Responsible development of offshore wind energy is critical to U.S. efforts to mitigate climate change, grow the clean energy sector and benefit from a thriving New Blue Economy.
While the Department of the Interior’s Bureau of Ocean Energy Management (BOEM) is the lead agency for offshore energy development under the Outer Continental Shelf Lands Act, NOAA’s science,
stewardship, planning and regulatory responsibilities enable sustainable, safe, inclusive and informed offshore wind energy development.
In support of the Biden-Harris Administration’s goal to responsibly deploy 30 gigawatts of offshore wind energy by 2030, while protecting biodiversity and promoting ocean co-use, NOAA is committed to a strong legal, regulatory and science-based foundation to support this emerging use of our marine waters.
Key aspects of NOAA’s responsibilities related to offshore wind energy development include:
- Minimizing and mitigating potential impacts to marine life, critical ecosystems and ocean uses, such as fishing and recreation, by facilitating compliance with relevant marine resource management laws.
- Engaging with federal, state, local, and tribal government partners and the private sector to advance the state of the science related to offshore wind, and supporting stakeholder engagement that connects with coastal communities, mariners and ocean users.
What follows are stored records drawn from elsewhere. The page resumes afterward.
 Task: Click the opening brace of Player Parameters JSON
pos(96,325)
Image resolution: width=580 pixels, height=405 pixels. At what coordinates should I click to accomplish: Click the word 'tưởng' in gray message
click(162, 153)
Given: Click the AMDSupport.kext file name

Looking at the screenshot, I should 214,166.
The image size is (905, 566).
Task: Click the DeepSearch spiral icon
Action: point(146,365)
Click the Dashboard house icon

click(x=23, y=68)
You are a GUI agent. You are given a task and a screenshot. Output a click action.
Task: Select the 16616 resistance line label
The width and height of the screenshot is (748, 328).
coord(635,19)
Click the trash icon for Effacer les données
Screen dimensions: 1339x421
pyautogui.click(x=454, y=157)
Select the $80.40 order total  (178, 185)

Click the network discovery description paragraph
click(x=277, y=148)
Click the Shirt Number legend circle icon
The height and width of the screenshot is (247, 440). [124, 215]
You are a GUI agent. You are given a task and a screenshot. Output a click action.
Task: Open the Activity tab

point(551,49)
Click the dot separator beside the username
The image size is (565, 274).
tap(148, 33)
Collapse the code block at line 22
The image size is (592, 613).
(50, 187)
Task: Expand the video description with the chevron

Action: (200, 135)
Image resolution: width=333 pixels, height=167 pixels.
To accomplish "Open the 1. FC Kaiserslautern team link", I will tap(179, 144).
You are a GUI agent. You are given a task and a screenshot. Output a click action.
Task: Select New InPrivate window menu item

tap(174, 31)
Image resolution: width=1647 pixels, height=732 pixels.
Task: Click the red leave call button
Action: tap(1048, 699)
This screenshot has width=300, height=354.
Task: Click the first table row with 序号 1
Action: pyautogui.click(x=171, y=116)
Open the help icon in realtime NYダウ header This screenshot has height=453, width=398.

- Providing key data on the ocean and atmosphere, and interactions between ocean uses, that enable smart and efficient decision-making for offshore wind energy development.
- Promoting safe and efficient offshore wind siting, buildout and operations throughout the lifetime of the wind farm by providing forecasts, observations and ocean mapping data resources, which directly lower the cost of energy.
NOAA’s active engagement in the offshore wind energy development process and support for inclusive partnerships at regional and national scales inform transparent and data-driven decisions.